濃厚接触者が神経質になることは十分予想できる。彼らはあなたに、多くの質問をするだろう。こうした知らせを受けるのが初めてなら、なおさらだ。その時点ですでに、感染者に接触してから数日が経過しているはずだから、自分の家族もリスクにさらされているのかと、あなたに質問するかもしれない。

 その場合、推測で返事をしないこと。あなたは医者ではない。本人のかかりつけ医に相談したり、CDCのウェブサイトを見たりするよう指示しよう。あなたにできることは、会社とあなたが、彼らをサポートすると安心させることだ。

 メールで会話のフォローアップをする。連絡を受けた濃厚接触者は、驚いて、あなたが言うことすべてを聞き止められていないかもしれない。このケースに限らず、文章で会話の内容を確認するのはいい習慣だ。

 感染者と濃厚接触者への連絡が終わったら、職場全体に警告することを検討しよう。このときのメッセージは、会社が社員をどのように扱っているかの象徴になるので、透明性を確保し、冷静なトーンにすることが重要だ。

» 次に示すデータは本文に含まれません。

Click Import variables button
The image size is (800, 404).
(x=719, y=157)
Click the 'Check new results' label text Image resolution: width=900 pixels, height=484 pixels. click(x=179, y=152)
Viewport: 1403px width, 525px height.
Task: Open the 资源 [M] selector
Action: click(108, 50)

 その方法はいろいろある。従業員が200~300人程度のスタートアップなら、全社会議を開いて伝えるのが適切かもしれない。もっと大きな会社なら、関係する部課に連絡することがなによりも重要だ。

 感染者と濃厚接触者のアイデンティティを明かさないこと。そのうえで、シンプルに事実を伝えよう。

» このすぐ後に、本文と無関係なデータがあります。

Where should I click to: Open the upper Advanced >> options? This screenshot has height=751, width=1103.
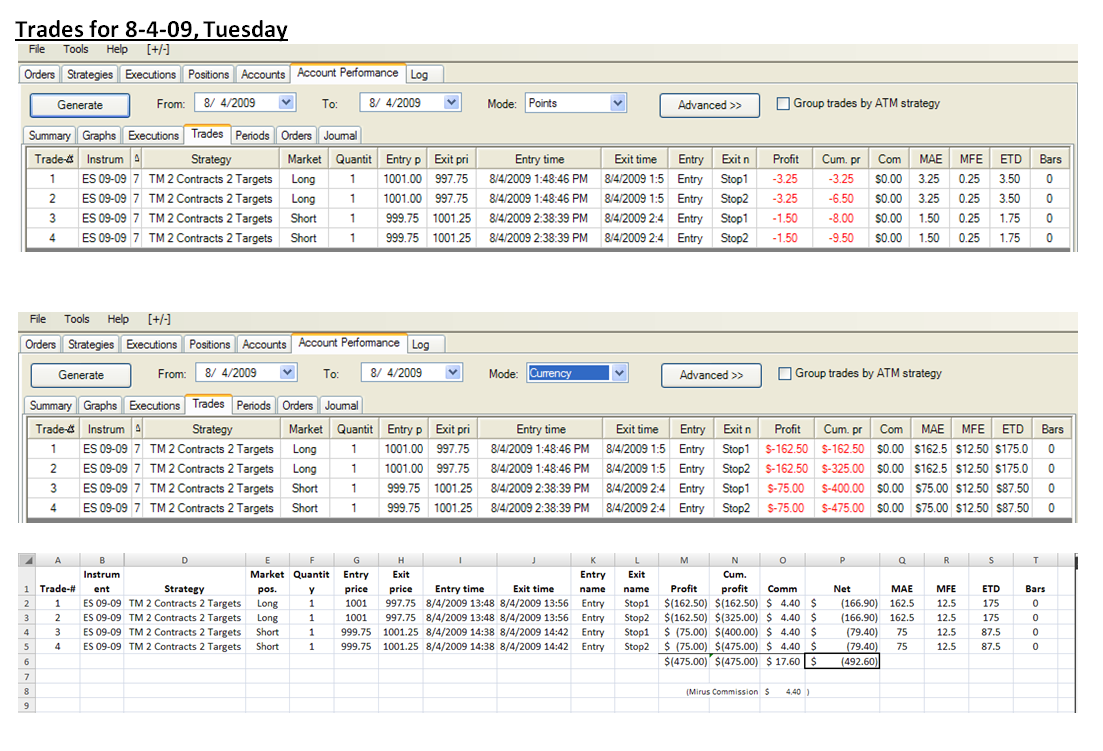(x=709, y=105)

「その人物は◯月◯日に陽性との判断が下され、現在は自己隔離中である。濃厚接触者にはすでに連絡済みで、退社して自己隔離するよう指示を出している。その連絡を受けていないということは、あなたは濃厚接触者ではないということだ。新型コロナウイルス感染症または自分の状況について質問がある場合は、かかりつけ医に連絡するとともに、CDCのウェブサイトを見るように。会社はみんなをサポートする態勢を整っている。関係者の最善を祈る」

 最後に、CEOなどのシニアリーダーが感染者に声をかけることは助けになる。筆者がコーチしているあるCEOは3月末、無症状者を含め、陽性が確認された従業員全員と濃厚接触者に電話をかけた。大変な思いをしている従業員に声をかけることだけが目的で、電話を受けた全員が感謝の気持ちを示した。

 感染者が急増し始めたら、CEOが全員に電話をかけるのは現実的ではないかもしれない。しかし、感染者や濃厚接触者が会社に気にかけてもらっていると感じられるように、シニアリーダーはできるだけ多くの電話をかけるべきだ。

 いまは誰にとっても難しい時期であり、リーダーが従業員を安心させ、そのやる気を維持することが非常に重要だ。陽性と確認された従業員は、気配りと迅速な対応を必要としている。それは、あなたの会社に勤める人全員がより安全を感じ、あなたの会社が直面する重要な仕事に集中する助けになるだろう。


HBR.org原文:Your Employee Tested Positive for Covid-19. What Do You Do? March 30, 2020.